- Aim of the task: Return every line below exactly, without dropping any.

- Material provided:

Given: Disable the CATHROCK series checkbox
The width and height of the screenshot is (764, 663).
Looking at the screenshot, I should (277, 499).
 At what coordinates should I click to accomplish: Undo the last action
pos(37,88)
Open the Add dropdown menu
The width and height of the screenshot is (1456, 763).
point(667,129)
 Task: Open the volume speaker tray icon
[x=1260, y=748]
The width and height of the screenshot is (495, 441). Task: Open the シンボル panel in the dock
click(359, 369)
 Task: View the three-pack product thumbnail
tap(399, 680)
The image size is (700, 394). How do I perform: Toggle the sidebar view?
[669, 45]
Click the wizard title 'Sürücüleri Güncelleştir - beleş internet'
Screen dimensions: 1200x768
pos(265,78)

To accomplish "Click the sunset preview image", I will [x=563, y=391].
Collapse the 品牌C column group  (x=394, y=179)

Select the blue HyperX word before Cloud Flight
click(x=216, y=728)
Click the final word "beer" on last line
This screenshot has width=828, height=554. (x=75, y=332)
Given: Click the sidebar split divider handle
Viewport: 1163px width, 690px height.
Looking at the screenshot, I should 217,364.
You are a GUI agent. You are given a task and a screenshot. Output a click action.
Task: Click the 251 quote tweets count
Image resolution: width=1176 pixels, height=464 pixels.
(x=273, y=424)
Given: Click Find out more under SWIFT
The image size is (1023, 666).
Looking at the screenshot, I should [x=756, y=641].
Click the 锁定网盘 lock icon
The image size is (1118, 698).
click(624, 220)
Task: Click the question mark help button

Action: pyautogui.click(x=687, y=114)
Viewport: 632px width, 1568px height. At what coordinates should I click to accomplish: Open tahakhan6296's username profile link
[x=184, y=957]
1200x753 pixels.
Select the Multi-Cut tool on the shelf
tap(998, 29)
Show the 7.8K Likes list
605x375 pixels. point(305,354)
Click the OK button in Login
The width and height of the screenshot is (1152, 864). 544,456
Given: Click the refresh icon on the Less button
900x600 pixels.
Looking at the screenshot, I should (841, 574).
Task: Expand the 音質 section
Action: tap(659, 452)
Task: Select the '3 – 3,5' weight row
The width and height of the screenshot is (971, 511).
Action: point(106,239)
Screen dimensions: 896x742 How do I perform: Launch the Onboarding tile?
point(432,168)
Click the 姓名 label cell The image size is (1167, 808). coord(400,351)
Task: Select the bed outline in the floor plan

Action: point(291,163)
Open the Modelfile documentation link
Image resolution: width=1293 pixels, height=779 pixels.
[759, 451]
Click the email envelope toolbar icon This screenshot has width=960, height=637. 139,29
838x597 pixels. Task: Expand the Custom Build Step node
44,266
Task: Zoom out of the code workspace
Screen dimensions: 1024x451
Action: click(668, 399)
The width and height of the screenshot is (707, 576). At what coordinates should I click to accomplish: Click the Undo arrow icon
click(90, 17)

- Exercise solution:
Given: Disable the CATHROCK series checkbox
The width and height of the screenshot is (764, 663).
Looking at the screenshot, I should (277, 499).
 At what coordinates should I click to accomplish: Undo the last action
pos(37,88)
Open the Add dropdown menu
The width and height of the screenshot is (1456, 763).
point(667,129)
 Task: Open the volume speaker tray icon
[x=1260, y=748]
The width and height of the screenshot is (495, 441). Task: Open the シンボル panel in the dock
click(359, 369)
 Task: View the three-pack product thumbnail
tap(399, 680)
The image size is (700, 394). How do I perform: Toggle the sidebar view?
[669, 45]
Click the wizard title 'Sürücüleri Güncelleştir - beleş internet'
Screen dimensions: 1200x768
pos(265,78)

To accomplish "Click the sunset preview image", I will [x=563, y=391].
Collapse the 品牌C column group  (x=394, y=179)

Select the blue HyperX word before Cloud Flight
click(x=216, y=728)
Click the final word "beer" on last line
This screenshot has width=828, height=554. (x=75, y=332)
Given: Click the sidebar split divider handle
Viewport: 1163px width, 690px height.
Looking at the screenshot, I should 217,364.
You are a GUI agent. You are given a task and a screenshot. Output a click action.
Task: Click the 251 quote tweets count
Image resolution: width=1176 pixels, height=464 pixels.
(x=273, y=424)
Given: Click Find out more under SWIFT
The image size is (1023, 666).
Looking at the screenshot, I should [x=756, y=641].
Click the 锁定网盘 lock icon
The image size is (1118, 698).
click(624, 220)
Task: Click the question mark help button

Action: pyautogui.click(x=687, y=114)
Viewport: 632px width, 1568px height. At what coordinates should I click to accomplish: Open tahakhan6296's username profile link
[x=184, y=957]
1200x753 pixels.
Select the Multi-Cut tool on the shelf
tap(998, 29)
Show the 7.8K Likes list
605x375 pixels. point(305,354)
Click the OK button in Login
The width and height of the screenshot is (1152, 864). 544,456
Given: Click the refresh icon on the Less button
900x600 pixels.
Looking at the screenshot, I should (841, 574).
Task: Expand the 音質 section
Action: tap(659, 452)
Task: Select the '3 – 3,5' weight row
The width and height of the screenshot is (971, 511).
Action: point(106,239)
Screen dimensions: 896x742 How do I perform: Launch the Onboarding tile?
point(432,168)
Click the 姓名 label cell The image size is (1167, 808). coord(400,351)
Task: Select the bed outline in the floor plan

Action: point(291,163)
Open the Modelfile documentation link
Image resolution: width=1293 pixels, height=779 pixels.
[759, 451]
Click the email envelope toolbar icon This screenshot has width=960, height=637. 139,29
838x597 pixels. Task: Expand the Custom Build Step node
44,266
Task: Zoom out of the code workspace
Screen dimensions: 1024x451
Action: click(668, 399)
The width and height of the screenshot is (707, 576). At what coordinates should I click to accomplish: Click the Undo arrow icon
click(90, 17)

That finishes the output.